Craven Danger stepped out of Sidney Green‘s taxi toting a shopping bag full of presents.
“Hi, ya, Mr. Danger! Ya finished ya Christmas shoppin‘ all ready?”
“Yeah," said Craven. “But whaddaya doin’ outside the apartment with the bucket? And what’s with the Santa suit?”
“I joined the Salvation Army, Mr. Danger. Only I ain’t gotta go to war. I just gotta hustle and shame some tight-wads outta their piggy bank money. And I ain’t leavin’ till this buckets full. Ya’d be surprised at how generous people can get when they’re bein’ humiliated in public.”
“I’ll bet,” said Sidney. “That’s the same system I use for getting tips from cheapskates in the taxi. And sometimes I’ll give FDR a little nudge and he’ll poke his nose into the back seat and give them passengers a little growl. People get very generous when they think they ain’t gonna make it out alive. Then sometimes they give me extra money just so I stop talking.”
“I’ll give ya two bits if ya stop talkin’ now,” said Craven. “You ain’t stopped yappin’ since we left Macy’s department store a half hour ago. And I’ll tell ya somethin’ else, Sidney, my ears are now ringin’ louder than any of these street-corner Santa bells.”
“Oh, boy!” said a girl of about thirteen. “Look at all those shiny presents! You must be rich, mister.”
“Where? Who?” said Craven.
“I think she’s talking about you, Mr. Danger. You looked like ya spent a pretty penny on all them presents.”
“What? These? Nah. You can make anything look good if you dress it up right. I just got a few little things to stick under the tree. Mostly for you, Betty. But next year I’ll need two taxi’s to drag home the load a things you’ll be getting.”
”I wouldn‘t go countin‘ them chickens before they scratch, Mr. Danger.”
”That‘s hatch, Betty,” said Craven. ”And I‘ll be hatchin‘ plenty come next year.”
”Did I just hear you‘re gonna lay an egg, Mr. Danger?” said Sidney.

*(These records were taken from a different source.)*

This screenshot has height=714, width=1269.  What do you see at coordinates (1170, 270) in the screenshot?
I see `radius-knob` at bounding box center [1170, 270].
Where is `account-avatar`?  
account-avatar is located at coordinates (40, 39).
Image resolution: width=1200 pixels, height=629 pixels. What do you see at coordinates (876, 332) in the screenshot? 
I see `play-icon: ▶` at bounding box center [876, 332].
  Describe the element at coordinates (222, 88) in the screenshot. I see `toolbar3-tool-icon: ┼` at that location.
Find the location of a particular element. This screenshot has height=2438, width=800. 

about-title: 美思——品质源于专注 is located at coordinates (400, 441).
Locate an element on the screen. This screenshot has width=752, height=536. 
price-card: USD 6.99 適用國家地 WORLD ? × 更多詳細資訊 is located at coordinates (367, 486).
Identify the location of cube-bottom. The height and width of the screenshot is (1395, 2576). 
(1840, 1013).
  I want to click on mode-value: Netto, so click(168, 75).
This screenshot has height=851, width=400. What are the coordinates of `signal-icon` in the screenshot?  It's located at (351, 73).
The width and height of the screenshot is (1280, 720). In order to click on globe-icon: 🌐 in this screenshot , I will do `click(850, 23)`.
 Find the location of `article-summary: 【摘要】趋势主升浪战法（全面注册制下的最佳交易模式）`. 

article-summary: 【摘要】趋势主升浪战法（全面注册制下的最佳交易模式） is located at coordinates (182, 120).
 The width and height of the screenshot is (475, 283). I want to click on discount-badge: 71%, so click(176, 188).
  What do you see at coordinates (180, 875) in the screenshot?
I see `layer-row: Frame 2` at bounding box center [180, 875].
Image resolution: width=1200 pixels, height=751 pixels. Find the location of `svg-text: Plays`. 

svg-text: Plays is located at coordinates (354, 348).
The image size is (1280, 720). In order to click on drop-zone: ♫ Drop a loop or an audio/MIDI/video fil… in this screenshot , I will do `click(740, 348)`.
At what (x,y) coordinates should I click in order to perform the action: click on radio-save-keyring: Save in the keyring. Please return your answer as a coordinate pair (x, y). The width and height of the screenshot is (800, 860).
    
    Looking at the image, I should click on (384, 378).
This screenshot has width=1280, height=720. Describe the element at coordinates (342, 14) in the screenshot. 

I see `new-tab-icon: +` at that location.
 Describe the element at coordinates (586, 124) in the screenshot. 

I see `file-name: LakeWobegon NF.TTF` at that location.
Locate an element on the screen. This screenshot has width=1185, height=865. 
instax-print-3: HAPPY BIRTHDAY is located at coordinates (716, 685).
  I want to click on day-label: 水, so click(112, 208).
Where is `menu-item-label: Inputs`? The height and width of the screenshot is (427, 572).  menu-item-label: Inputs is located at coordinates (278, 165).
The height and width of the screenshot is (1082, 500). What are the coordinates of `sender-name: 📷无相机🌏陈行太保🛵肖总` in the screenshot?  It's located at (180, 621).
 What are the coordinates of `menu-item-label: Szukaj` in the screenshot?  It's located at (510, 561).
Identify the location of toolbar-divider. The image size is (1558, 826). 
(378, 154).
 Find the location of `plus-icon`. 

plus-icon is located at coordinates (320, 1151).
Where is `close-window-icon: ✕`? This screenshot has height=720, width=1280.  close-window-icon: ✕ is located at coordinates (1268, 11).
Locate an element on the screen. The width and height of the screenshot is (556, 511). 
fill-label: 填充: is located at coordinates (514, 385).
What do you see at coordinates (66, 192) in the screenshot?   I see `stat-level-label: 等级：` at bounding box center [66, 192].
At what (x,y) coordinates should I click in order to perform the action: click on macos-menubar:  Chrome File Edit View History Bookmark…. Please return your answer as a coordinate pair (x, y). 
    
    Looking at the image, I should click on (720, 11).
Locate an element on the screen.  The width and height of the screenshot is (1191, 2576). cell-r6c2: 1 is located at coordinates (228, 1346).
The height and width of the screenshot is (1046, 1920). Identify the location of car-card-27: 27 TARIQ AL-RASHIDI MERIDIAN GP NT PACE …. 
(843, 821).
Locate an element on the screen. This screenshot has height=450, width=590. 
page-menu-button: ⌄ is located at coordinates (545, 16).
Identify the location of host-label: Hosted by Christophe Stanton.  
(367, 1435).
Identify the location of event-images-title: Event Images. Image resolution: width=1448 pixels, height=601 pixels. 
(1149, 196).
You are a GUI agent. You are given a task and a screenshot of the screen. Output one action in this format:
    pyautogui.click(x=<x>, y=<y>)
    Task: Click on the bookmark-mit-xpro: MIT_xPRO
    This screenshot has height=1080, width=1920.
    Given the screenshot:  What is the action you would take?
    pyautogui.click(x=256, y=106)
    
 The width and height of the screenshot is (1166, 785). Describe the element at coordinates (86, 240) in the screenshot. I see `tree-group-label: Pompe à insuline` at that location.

”I gotta learn to keep my trap shut,” said Craven. ”I really do.”
“What sort of things did you get her, mister?” said the girl.
"It's a surprise," said Craven."
“Go on, Mr. Danger, tell her," said Betty. “I’ll put my hands over my ears.”
“Well, all right. If I must know. You see, it’s like this little lady. I got Betty some sweet looking gloves and ear muffs. They look like they were taken from a leopard, but they weren’t really. And there’s a matchin’ scarf and hat that goes with it. She’s gonna look real sweet and warm walkin’ around in something like that. I can’t wait till she sees it.”
“Wow,” said the girl. “What I wouldn’t give for something like that. All I ever get are hand-me-downs. And nothin‘ ever fits right.”
“No?” said Betty.
“Hey! I thought you said you had your hands over your ears!” said Craven.
“I cheated,” said Betty. “I’ll tell ya what, little Missy. I could use a little help here at the bucket. My arm gets so darn tired ringing this bell. So if ya were ta help me ring the bell, I’d let ya wear them things right now. But only when ya with me. Ya can’t take them home. I don’t think ya folks would understand.”
“Just give me that bell!” said the girl. “I’ll show you some ringin’!”
“All right, Mr. Danger. Hand it over.”
“But, Betty, these are for Christmas!”
“Well, Christmas is coming a little early this, Mr. Danger. Now start unwrappin’.”
So, as the jingle bells tolled and the snow swirled all around the brightly lit city, Santa Betty and the little leopard girl stood curbside and sang songs of joy and peace.